_Objective_
Write out, without any change, every line from the start of the source records through the line that contains "Action: 32,206", with both end lines included.

_Source records_
>> START

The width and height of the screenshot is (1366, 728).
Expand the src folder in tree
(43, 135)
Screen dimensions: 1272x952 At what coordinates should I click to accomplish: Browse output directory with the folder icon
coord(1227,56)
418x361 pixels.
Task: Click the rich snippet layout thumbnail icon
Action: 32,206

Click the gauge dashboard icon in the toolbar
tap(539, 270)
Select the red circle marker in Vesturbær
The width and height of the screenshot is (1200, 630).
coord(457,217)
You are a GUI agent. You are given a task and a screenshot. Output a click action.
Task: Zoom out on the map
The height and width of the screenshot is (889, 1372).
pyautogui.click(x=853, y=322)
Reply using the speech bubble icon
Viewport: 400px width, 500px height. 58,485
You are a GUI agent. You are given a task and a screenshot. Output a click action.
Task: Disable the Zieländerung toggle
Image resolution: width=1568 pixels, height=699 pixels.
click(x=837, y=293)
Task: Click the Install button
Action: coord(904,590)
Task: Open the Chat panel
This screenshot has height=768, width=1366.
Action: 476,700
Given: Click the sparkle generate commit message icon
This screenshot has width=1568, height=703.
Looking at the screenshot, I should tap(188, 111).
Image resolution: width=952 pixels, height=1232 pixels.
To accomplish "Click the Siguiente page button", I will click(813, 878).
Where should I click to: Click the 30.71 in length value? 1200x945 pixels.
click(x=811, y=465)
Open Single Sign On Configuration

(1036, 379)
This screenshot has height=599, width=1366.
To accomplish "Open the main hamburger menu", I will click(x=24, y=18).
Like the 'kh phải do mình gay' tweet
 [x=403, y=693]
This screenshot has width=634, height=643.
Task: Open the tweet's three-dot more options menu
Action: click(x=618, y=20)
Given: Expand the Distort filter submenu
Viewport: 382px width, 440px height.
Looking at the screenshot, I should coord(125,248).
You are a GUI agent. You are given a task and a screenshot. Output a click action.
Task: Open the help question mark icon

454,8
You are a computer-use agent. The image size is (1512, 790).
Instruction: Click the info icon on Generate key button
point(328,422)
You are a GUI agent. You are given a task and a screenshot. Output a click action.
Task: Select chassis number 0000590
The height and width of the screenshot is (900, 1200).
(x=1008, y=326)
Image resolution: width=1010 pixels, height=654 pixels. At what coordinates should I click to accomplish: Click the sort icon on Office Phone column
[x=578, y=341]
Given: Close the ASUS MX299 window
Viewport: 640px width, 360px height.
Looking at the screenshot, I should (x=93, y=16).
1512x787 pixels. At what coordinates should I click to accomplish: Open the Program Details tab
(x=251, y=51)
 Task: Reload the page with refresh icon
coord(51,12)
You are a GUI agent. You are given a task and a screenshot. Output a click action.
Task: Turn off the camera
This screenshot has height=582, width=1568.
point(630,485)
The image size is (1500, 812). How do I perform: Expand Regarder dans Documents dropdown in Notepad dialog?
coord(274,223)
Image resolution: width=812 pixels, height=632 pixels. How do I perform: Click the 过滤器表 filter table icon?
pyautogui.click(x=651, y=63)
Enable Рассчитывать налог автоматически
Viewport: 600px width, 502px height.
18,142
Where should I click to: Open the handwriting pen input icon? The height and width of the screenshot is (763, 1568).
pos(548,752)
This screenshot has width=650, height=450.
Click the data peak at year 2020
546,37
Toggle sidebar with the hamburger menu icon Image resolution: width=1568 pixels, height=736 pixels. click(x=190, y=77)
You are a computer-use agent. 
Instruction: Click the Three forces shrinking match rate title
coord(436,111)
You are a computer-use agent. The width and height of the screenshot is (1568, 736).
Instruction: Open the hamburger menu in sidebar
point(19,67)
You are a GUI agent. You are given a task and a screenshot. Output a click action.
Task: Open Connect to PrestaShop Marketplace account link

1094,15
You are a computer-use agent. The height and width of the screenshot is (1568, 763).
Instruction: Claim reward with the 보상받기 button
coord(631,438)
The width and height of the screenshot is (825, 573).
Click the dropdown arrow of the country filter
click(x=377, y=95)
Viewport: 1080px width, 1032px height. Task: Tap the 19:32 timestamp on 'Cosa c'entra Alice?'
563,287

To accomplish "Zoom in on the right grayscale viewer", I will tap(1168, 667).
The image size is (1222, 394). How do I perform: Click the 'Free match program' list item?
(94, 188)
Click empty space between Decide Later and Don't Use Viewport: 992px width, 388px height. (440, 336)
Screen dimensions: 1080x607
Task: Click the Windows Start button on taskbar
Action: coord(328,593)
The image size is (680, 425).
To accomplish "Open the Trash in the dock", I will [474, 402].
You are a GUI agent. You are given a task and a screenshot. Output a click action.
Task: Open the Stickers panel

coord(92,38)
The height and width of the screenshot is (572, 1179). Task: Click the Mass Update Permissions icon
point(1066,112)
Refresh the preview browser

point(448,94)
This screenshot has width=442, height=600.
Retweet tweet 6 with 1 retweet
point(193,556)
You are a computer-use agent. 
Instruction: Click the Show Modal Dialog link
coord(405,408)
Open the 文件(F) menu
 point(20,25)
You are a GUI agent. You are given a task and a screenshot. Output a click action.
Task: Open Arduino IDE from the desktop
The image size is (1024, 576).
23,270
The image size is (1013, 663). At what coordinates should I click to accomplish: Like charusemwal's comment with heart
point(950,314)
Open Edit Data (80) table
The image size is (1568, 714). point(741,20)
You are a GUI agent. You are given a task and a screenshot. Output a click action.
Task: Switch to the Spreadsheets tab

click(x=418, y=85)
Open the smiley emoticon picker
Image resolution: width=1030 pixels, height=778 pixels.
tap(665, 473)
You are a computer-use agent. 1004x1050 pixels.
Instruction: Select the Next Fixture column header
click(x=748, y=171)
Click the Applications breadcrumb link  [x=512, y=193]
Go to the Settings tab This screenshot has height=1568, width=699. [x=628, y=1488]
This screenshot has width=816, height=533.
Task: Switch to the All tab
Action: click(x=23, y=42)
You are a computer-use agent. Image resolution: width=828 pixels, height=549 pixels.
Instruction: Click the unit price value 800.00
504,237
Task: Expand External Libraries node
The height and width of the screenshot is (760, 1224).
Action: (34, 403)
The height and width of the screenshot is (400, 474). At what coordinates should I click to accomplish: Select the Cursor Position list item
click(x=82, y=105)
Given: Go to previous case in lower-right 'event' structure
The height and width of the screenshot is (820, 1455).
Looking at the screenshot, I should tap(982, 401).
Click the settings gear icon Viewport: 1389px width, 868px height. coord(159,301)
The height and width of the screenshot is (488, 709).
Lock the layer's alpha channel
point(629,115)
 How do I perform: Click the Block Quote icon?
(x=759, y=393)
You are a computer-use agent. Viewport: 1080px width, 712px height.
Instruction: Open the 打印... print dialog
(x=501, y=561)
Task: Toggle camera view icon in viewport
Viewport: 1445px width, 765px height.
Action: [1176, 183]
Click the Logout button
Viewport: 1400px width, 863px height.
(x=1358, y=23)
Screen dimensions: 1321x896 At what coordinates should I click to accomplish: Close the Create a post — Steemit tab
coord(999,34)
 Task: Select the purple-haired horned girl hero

>> END

_Task output_
The width and height of the screenshot is (1366, 728).
Expand the src folder in tree
(43, 135)
Screen dimensions: 1272x952 At what coordinates should I click to accomplish: Browse output directory with the folder icon
coord(1227,56)
418x361 pixels.
Task: Click the rich snippet layout thumbnail icon
Action: 32,206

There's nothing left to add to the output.